Relative Sizes of Elements in Perturbed Proportion

Theorem

As Euclid defined it:

If there be three magnitudes, and others equal to them in multitude, which taken two and two together are in the same ratio, and the proportion of them be perturbed, then, if ex aequali the first magnitude is greater than the third, the fourth will also be greater than the sixth; if equal, equal; and if less, less.

(The Elements: Book V: Proposition $21$)

That is, let:

$a : b = e : f$

$b : c = d : e$

Then:

$a > c \implies d > f$

$a = c \implies d = f$

$a < c \implies d < f$

Proof

Let there be three magnitudes $A, B, C$, and others $D, E, F$ equal to them in multitude, which taken two and two together are in the same ratio.

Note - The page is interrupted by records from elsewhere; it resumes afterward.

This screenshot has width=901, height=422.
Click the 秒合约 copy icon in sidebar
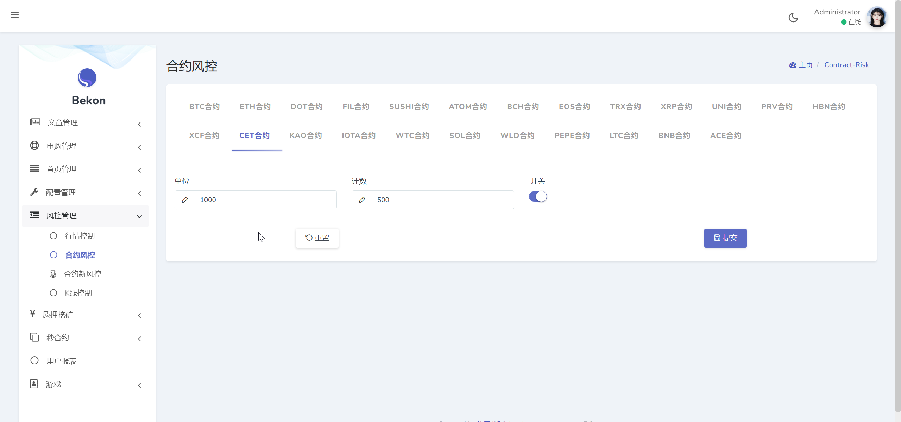(x=34, y=337)
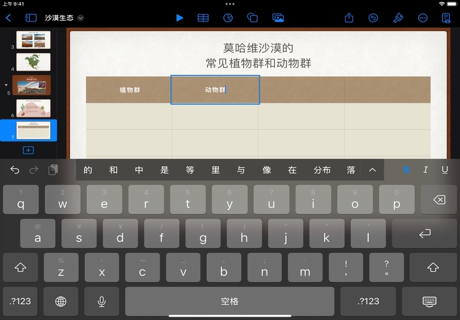Tap the Share icon in the toolbar
Viewport: 460px width, 320px height.
click(349, 18)
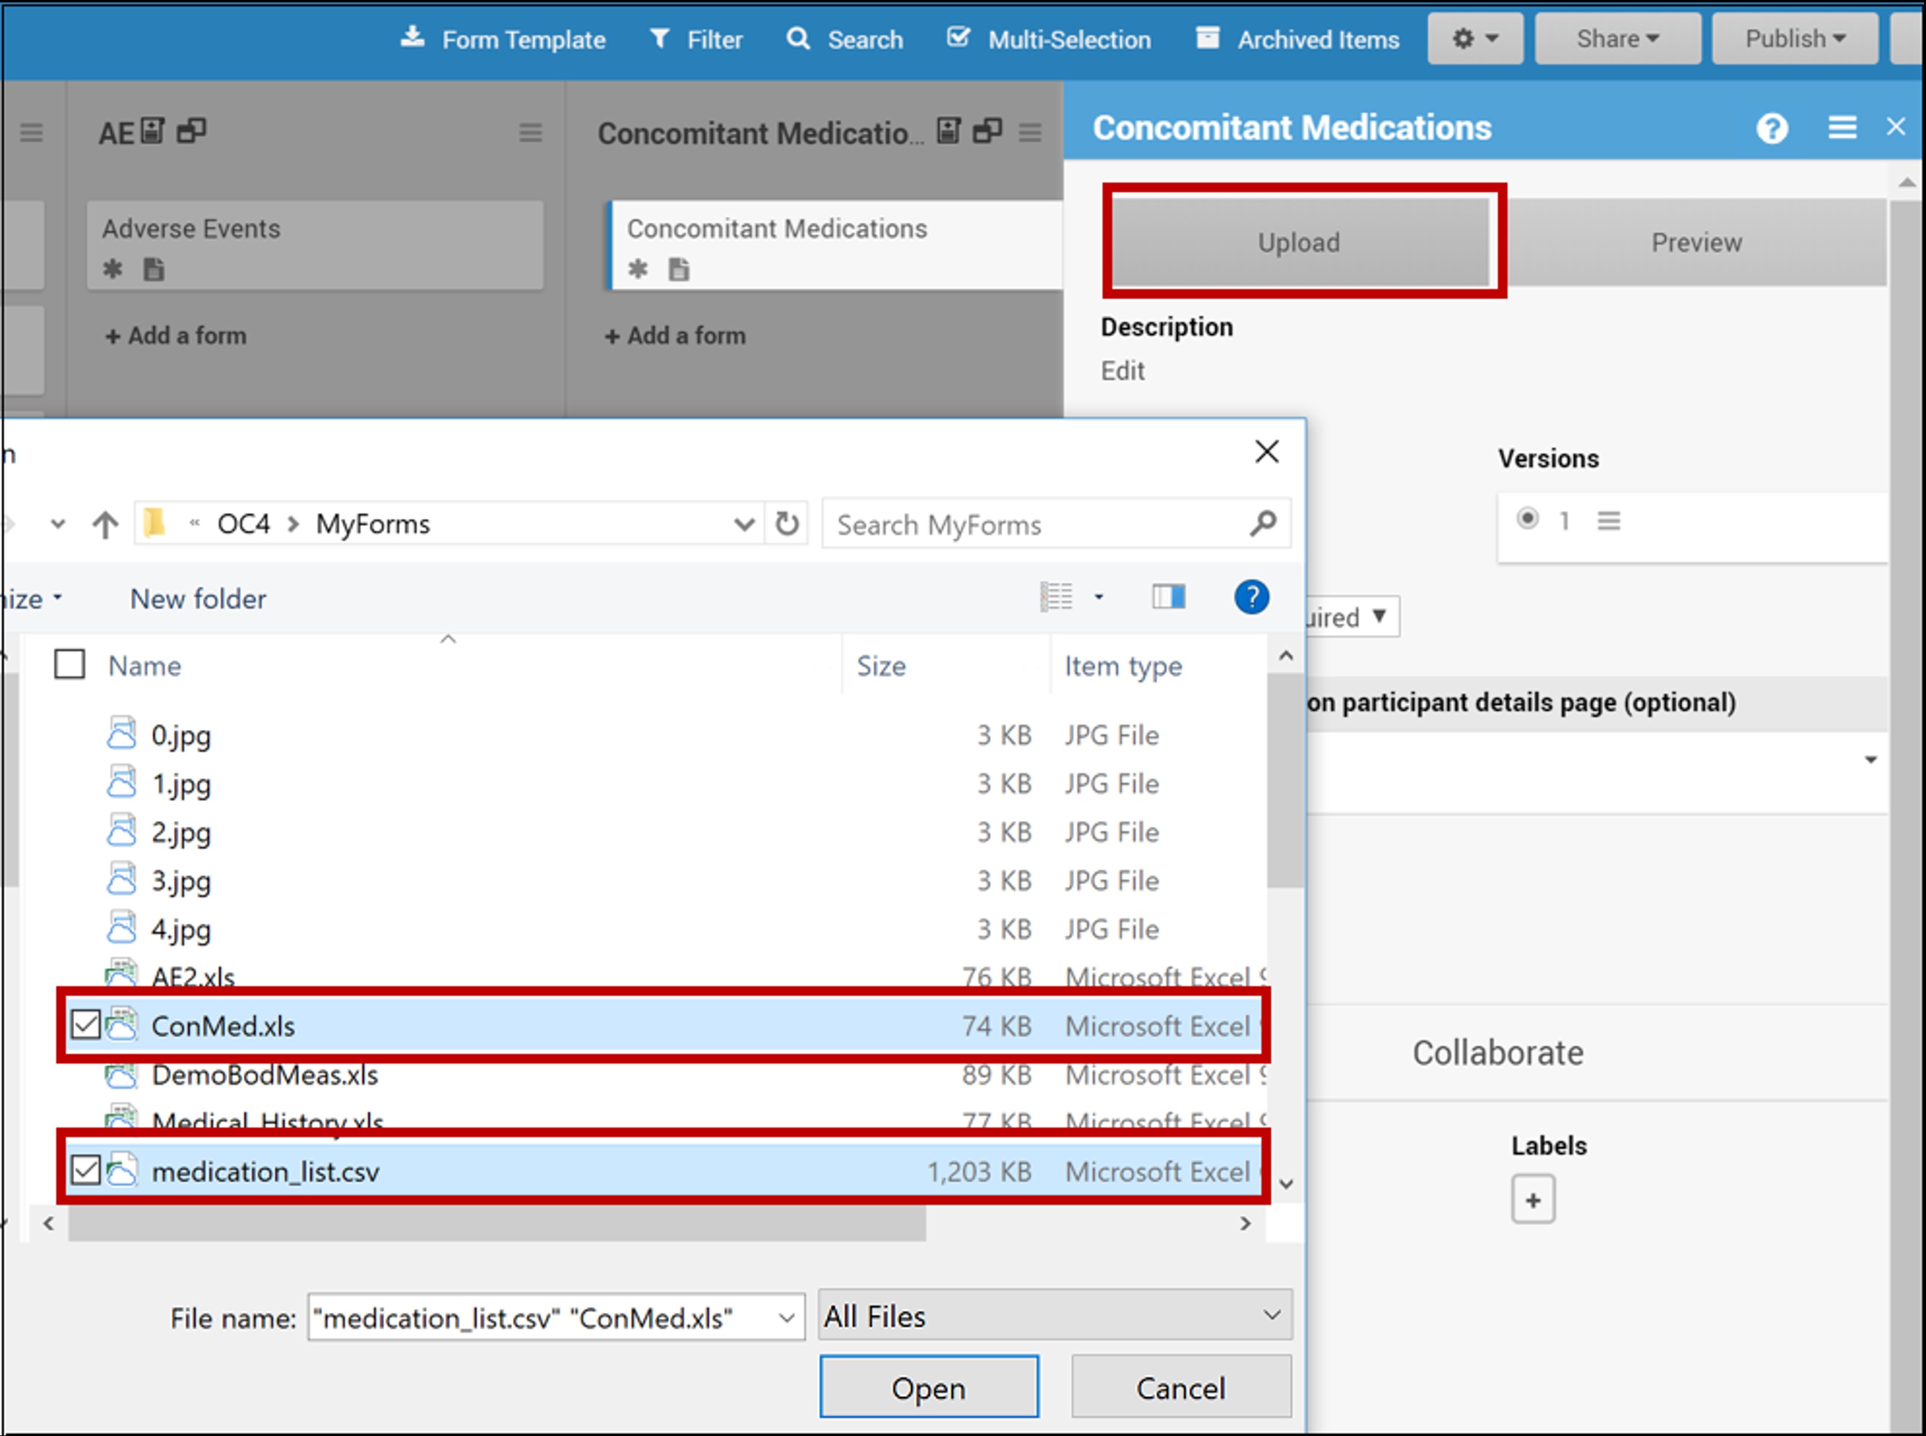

Let the proportion of them be perturbed, that is:

$A : B = E : F$

$B : C = D : E$

Let $A > C$.

Then we need to show that $D > F$.

We have that $A > C$.

So from Relative Sizes of Ratios on Unequal Magnitudes $A : B > C : B$.

But $A : B = E : F$, and $C : B = E : D$

So from Relative Sizes of Proportional Magnitudes $E : F > E : D$.

But from Relative Sizes of Magnitudes on Unequal Ratios $F < D$ and so $D > F$.

Similarly we can prove that $A = C \implies D = F$ and $A < C \implies D < F$.

$\blacksquare$

Historical Note

This is Proposition 21 of Book V of Euclid's The Elements.